To put a very fine point on it, Aang makes himself vulnerable to complete annihilation to defeat evil without killing another human being. Evil is defeated without the shedding of blood, but not without risk. It is not some cheap bargain, but an exercise of moral imagination that is decisive, brings justice, demands action, and requires selfless vulnerability. While we might be tempted to read Aang’s actions as unjust, we must be careful not to emphasize our human desire for vengeance over Christ’s divine desire for grace. Brian Zahnd, writing about Jesus’s first time in a synagogue after his baptism, explains the way Jesus angered the people in the synagogue by leaving vengeance out of his reading of Isaiah noting that

until we are captivated by the radical mercy of God extended to all, we will cling to the texts of vengeance as cherished texts . . . The word made flesh prevents us from riffling through the pages of the Bible to find texts of vengeance to fling upon our enemies. If we try to hold on to a divine warrant for vengeance, Jesus passes through our midst and goes away. If we cling to vengeance we lose Jesus.
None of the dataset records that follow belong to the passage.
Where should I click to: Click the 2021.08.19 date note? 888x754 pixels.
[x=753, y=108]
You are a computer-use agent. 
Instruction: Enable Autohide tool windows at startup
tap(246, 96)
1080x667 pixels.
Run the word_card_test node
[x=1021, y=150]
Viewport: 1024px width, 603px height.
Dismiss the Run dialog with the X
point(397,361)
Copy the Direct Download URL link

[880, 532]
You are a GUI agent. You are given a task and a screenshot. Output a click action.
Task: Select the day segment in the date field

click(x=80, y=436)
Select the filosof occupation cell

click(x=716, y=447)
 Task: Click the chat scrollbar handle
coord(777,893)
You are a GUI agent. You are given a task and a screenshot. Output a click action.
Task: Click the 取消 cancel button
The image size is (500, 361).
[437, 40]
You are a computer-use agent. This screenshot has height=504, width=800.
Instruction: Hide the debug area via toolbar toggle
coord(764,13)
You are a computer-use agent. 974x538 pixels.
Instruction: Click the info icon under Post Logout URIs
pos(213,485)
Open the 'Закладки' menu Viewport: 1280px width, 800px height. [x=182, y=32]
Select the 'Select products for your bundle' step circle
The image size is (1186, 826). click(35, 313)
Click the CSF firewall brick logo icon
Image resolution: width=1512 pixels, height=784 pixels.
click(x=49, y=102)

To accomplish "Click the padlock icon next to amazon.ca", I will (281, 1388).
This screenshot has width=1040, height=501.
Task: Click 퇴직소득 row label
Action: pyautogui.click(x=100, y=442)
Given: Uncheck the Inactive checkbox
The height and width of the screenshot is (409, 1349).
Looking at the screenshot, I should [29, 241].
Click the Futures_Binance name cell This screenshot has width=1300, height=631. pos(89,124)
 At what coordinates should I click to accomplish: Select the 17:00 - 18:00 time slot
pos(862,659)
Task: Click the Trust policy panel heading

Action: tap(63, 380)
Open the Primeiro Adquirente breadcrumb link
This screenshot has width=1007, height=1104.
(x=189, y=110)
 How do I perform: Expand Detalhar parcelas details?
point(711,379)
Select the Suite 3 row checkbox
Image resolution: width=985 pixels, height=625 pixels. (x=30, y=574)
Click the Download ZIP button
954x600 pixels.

The culmination of Avatar embodies Christ’s imperative to nonviolent resistance to evil. But there is one final bit of the show that I think speaks to this discussion of nonviolence. Let’s suppose that you find this all well and good, but still believe that there are occasions when violence is necessary. I understand, and if I can be vulnerable, I think being consistent in a nonviolent stance is difficult to reason at times. Lord knows what I would do if I encountered some nefarious entity more powerful than I and threatening my life. What would I do if I encountered such a dragon?

In the Fire Nation, the highest title one can have (other than Firelord) is “Dragon.” One achieves this title by hunting and killing a dragon, for it is only when you have beaten the original firebenders (dragons) that you have proven your worth. This has naturally led to the apparent extinction of dragons from the land. Iroh, one of my favorite characters in the show (second only to Aang) attained his title of “Dragon of the West” by claiming he killed the last dragon. With dragons now extinct, the story of his strength and brutality are told like fairy tales to young firebenders. It reminds me of Neil Gaiman’s paraphrase of G. K. Chesterton, “Fairy tales are more than true: not because they tell us that dragons exist, but because they tell us that dragons can be beaten.” But a major revelation of the show is that Iroh lied and kept the dragon secret in order it to save its life. Because of Iroh’s choice, the last dragon is able to help Aang and Iroh’s nephew learn how to master firebending and complete his training as avatar. Aang would be unable to defeat Ozai and bring peace and balance to the world if it were not for Iroh’s choice of nonviolence.

Aang and Iroh chose Christ’s path of nonviolence. By their choices, the dragons become allies and enemies across the world are brought together in peace. We might speculate that peace could be achieved had Aang simply killed Ozai. When asked why he doesn’t just challenge his brother Ozai for the throne, Iroh says, “Even if I did defeat Ozai, and I don’t know if I could, it would be the wrong way to end the war. History would see it as just more senseless violence. A brother killing a brother to grab power. The only way for this was to end peacefully is for the avatar to defeat the Fire Lord.” Violence does not end things the way we might wish it would. But nonviolence has a way of transforming our desire for an ending into a desire for reconciliation: cruciform nonviolence is a divine pattern. Preston Sprinkle in Fight puts it quite simply: “A person who chooses to love [their] enemies can have no enemies. That person is left with only neighbors . . . Jesus’s nonviolent, non-retaliatory journey to the cross is also a pattern for us to imitate.” This is the incredible value of fantasy like Avatar: it reinvigorates and challenges our collective and individual moral imaginations. It teaches us that our dragons can be defeated without killing them, that rather than tread over their bones, we can fly on their wings.